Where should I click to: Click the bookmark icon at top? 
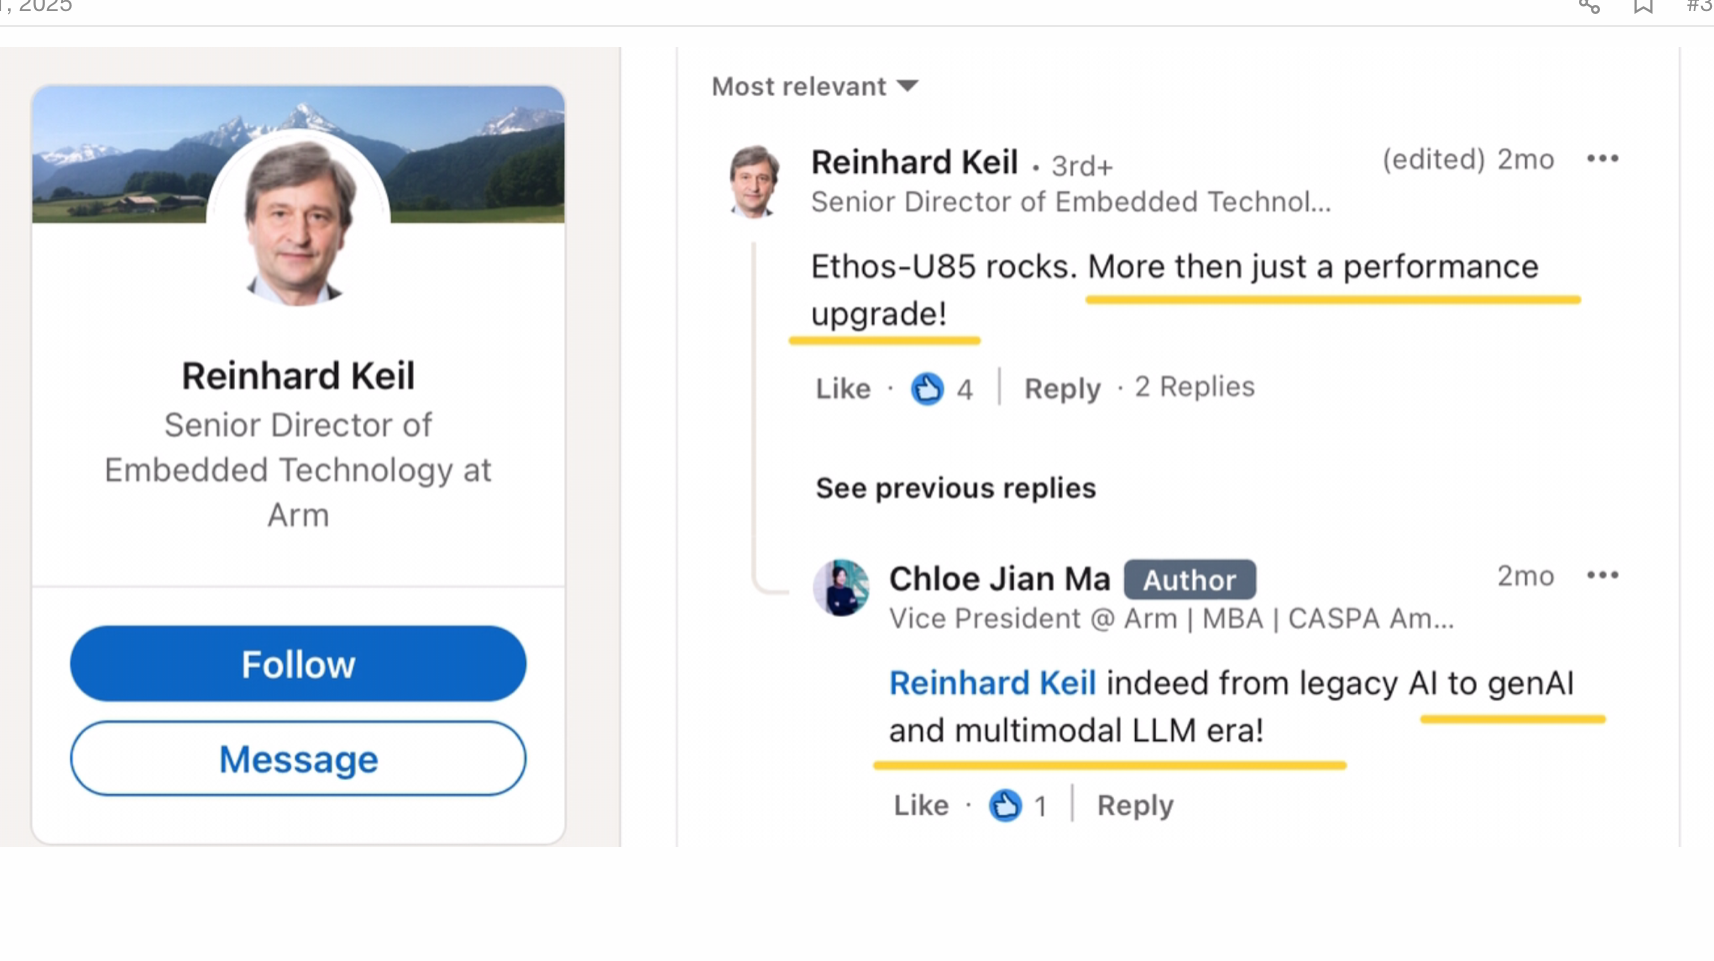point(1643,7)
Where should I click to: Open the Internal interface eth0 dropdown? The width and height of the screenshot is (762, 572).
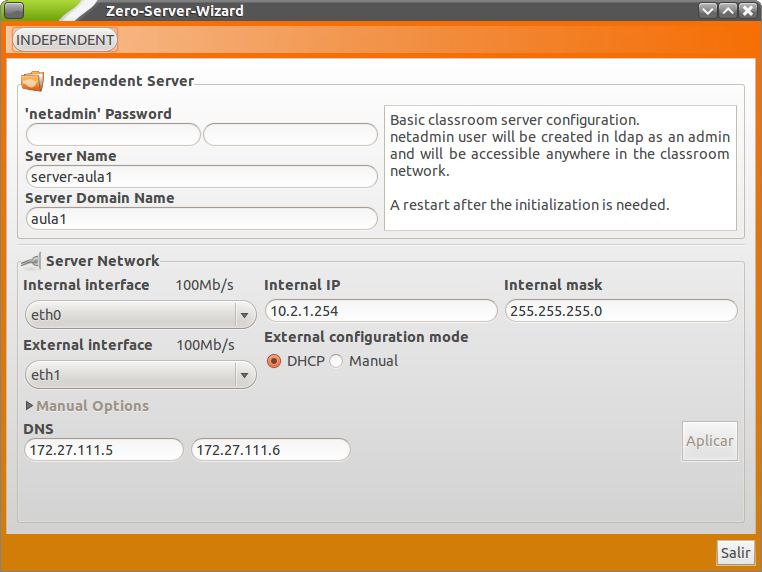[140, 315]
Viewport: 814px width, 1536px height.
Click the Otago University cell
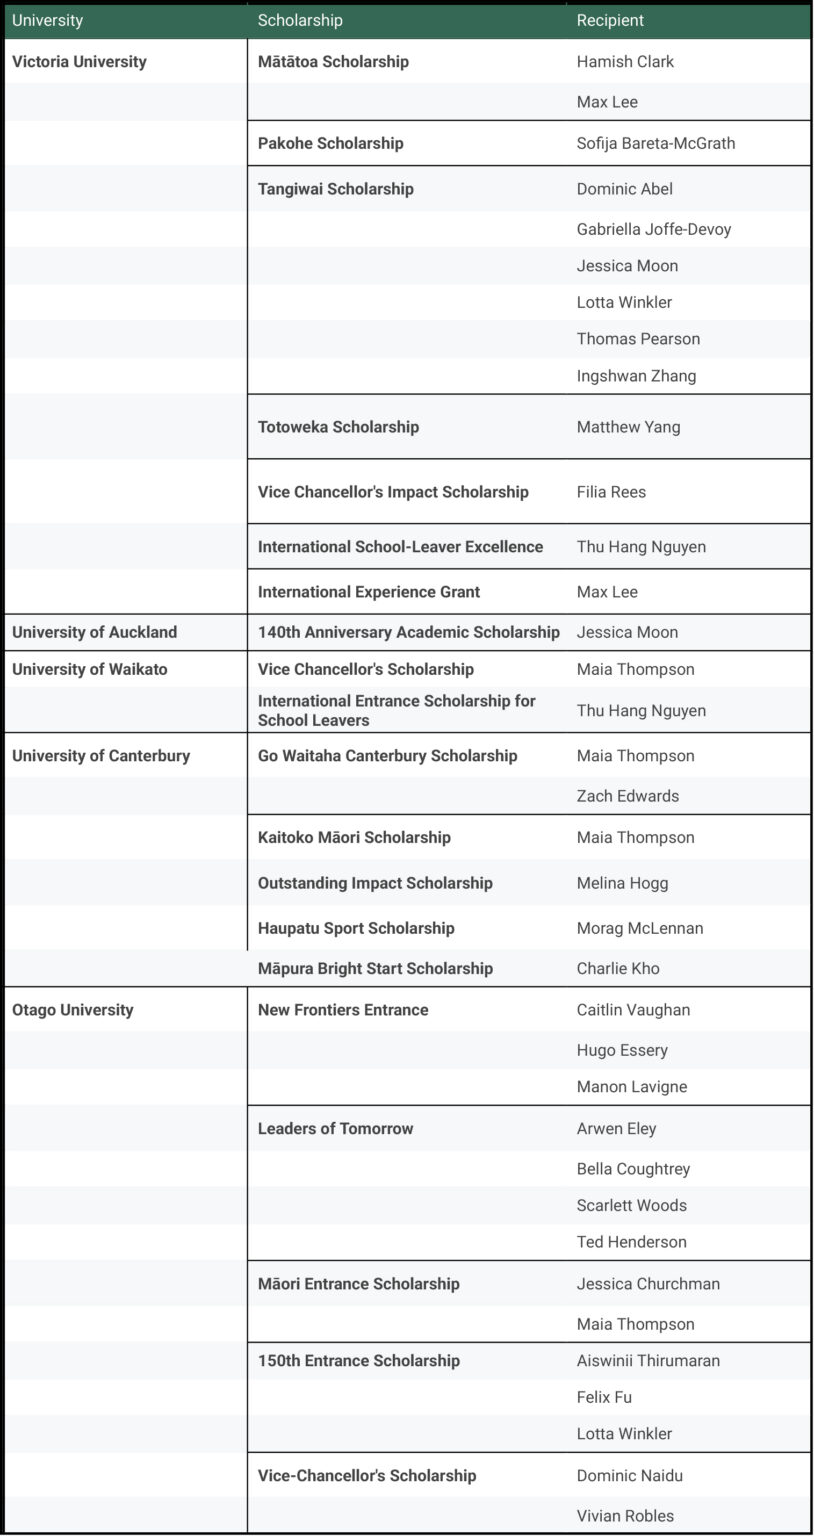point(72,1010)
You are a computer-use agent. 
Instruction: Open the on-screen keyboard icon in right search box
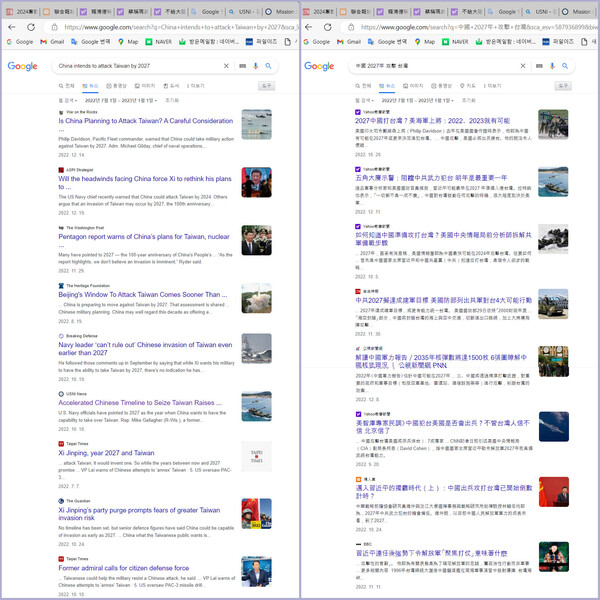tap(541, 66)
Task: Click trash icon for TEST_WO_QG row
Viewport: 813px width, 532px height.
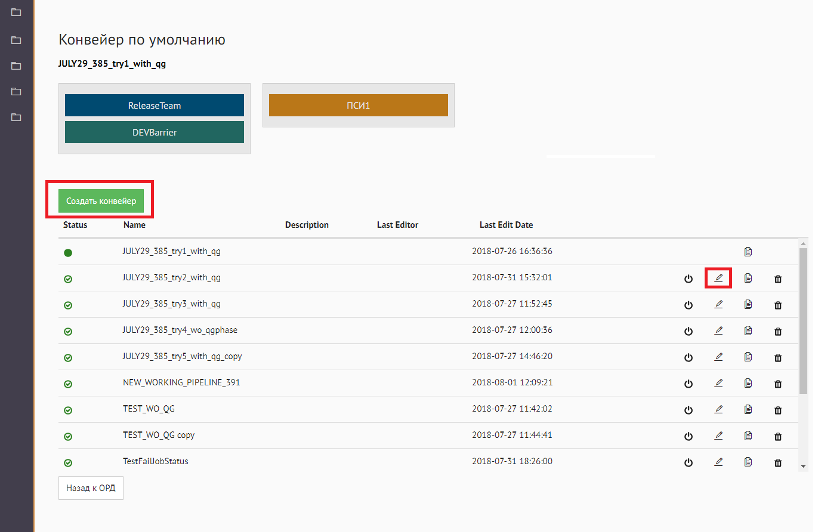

:: WORK TO COMPLETE ::
Reproduce all of the material exactly, apart from the pictures.

:: RESULT FOR THIS TASK ::
Where should I click to: Click the bookmark icon at top? 
point(1643,7)
Where should I click to: Open the Internal interface eth0 dropdown? The width and height of the screenshot is (762, 572).
[140, 315]
Viewport: 814px width, 1536px height.
Click the Otago University cell
point(72,1010)
You are a computer-use agent. 
Instruction: Open the on-screen keyboard icon in right search box
tap(541, 66)
Task: Click trash icon for TEST_WO_QG row
Viewport: 813px width, 532px height.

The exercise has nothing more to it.